Prof. Dr. David Shambaugh identifies seven distinct schools of thought within Chinese foreign policy discourse. He categorizes them thus: 1- Globalists, 2- Selective Multilateralists, 3- Global South Advocates, 4- Asia Firsters, 5- Major Power Advocates, 6- Realists, and 7- Nationalists. He emphasizes that the Realists constitute the most influential intellectual current, frequently overlapping with the Nationalists on myriad issues. He underscores that they are adamantly opposed to US hegemony, firmly convinced of the absolute necessity of maintaining a robust military apparatus, and fiercely protective of concepts such as state sovereignty, political independence, and territorial integrity.
Boasting the world’s second-largest population after India, the second-largest economy behind the United States, and a sprawling landmass of 9.5 million square kilometers, China is historically acknowledged for having sustained an average economic growth rate of roughly 10 percent over nearly a quarter of a century. The systemic impact of this hyper-growth, coupled with rapid industrialization, urbanization, and the explosive expansion of the middle class, invariably echoes throughout the nation’s economic and political architecture. Consequently, this not only amplifies China’s geopolitical footprint but also exponentially increases the global visibility of Chinese investors in the corporate arena, Chinese tourists across the globe, and Chinese scholars within international academic institutions. Today, approximately 55 percent of the Chinese populace resides in urban centers. According to the National Bureau of Statistics, this figure stood at a mere 20 percent in 1980. The active-duty personnel of the Chinese People’s Liberation Army exceeds 2.3 million, while the membership roll of the Chinese Communist Party has surpassed the 100 million mark.

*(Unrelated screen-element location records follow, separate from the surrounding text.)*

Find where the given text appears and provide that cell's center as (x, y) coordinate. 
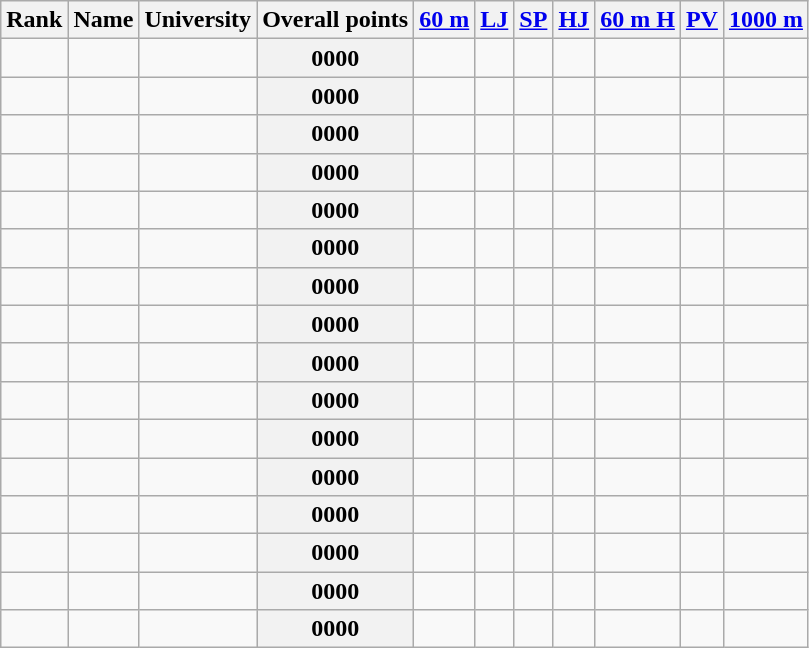
Name (104, 20)
LJ (494, 20)
1000 m (766, 20)
60 m (444, 20)
Overall points (336, 20)
University (198, 20)
60 m H (638, 20)
PV (702, 20)
HJ (574, 20)
Rank (34, 20)
SP (534, 20)
Detect which cell encompasses the target text, then output its (x, y) center coordinate. 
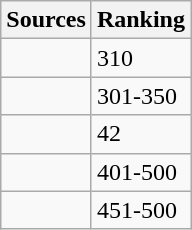
42 (140, 134)
301-350 (140, 96)
401-500 (140, 172)
451-500 (140, 210)
Sources (46, 20)
Ranking (140, 20)
310 (140, 58)
Provide the (X, Y) coordinate of the cell's center where the given text is located.  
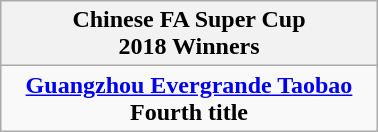
Guangzhou Evergrande TaobaoFourth title (189, 98)
Chinese FA Super Cup2018 Winners (189, 34)
Provide the (X, Y) coordinate of the cell's center where the given text is located.  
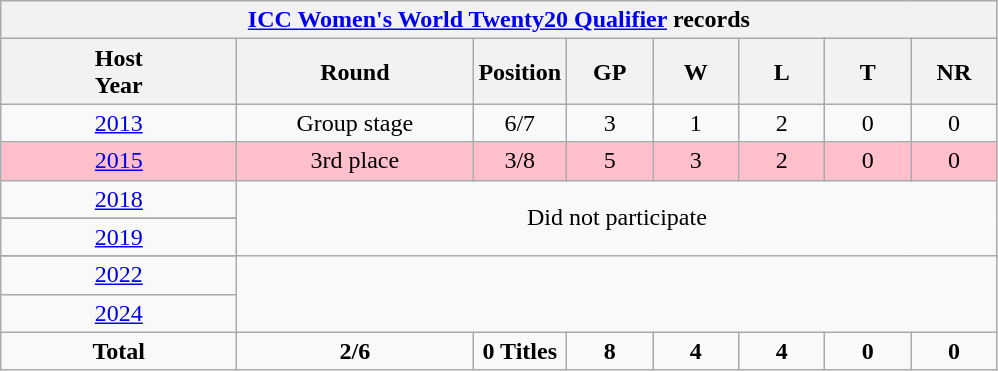
Position (520, 72)
L (782, 72)
3rd place (355, 161)
T (868, 72)
Did not participate (617, 218)
3/8 (520, 161)
2024 (119, 313)
ICC Women's World Twenty20 Qualifier records (499, 20)
W (696, 72)
1 (696, 123)
Total (119, 351)
Round (355, 72)
2019 (119, 237)
5 (610, 161)
2018 (119, 199)
8 (610, 351)
NR (954, 72)
0 Titles (520, 351)
GP (610, 72)
2022 (119, 275)
HostYear (119, 72)
2/6 (355, 351)
2013 (119, 123)
2015 (119, 161)
6/7 (520, 123)
Group stage (355, 123)
For the text-containing cell, return its midpoint in (x, y) coordinate format. 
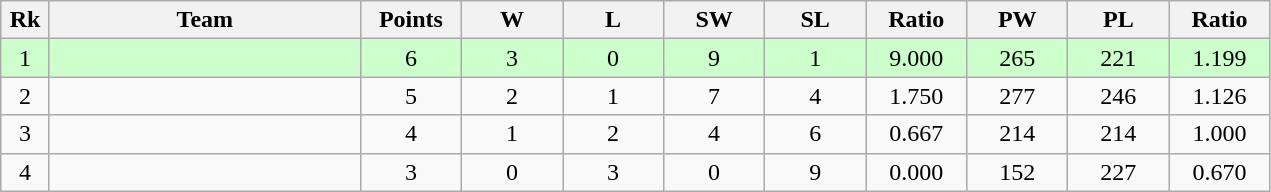
1.126 (1220, 96)
1.199 (1220, 58)
PL (1118, 20)
9.000 (916, 58)
1.000 (1220, 134)
221 (1118, 58)
0.667 (916, 134)
0.000 (916, 172)
Team (204, 20)
227 (1118, 172)
5 (410, 96)
277 (1018, 96)
246 (1118, 96)
L (612, 20)
0.670 (1220, 172)
SW (714, 20)
Rk (26, 20)
1.750 (916, 96)
SL (816, 20)
152 (1018, 172)
7 (714, 96)
265 (1018, 58)
W (512, 20)
PW (1018, 20)
Points (410, 20)
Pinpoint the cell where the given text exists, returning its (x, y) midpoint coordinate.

In summation, China operates in open defiance of the US-centric Atlanticist system. It vociferously advocates for a multipolar global order. It pioneers alternative organizational structures to circumvent institutions spearheaded by the United States. It strategically funnels aid and capital investments into nations currently buckling under Washington’s pressure. Beijing accords paramount importance to its multifaceted relationship with Russia. Finally, it watches with distinct satisfaction the gradual economic enervation of the United States, the global proliferation of anti-American sentiment, Washington’s eroding international prestige, and the widening fissures fracturing the unity of both US bilateral alliances and foundational Western institutions like NATO.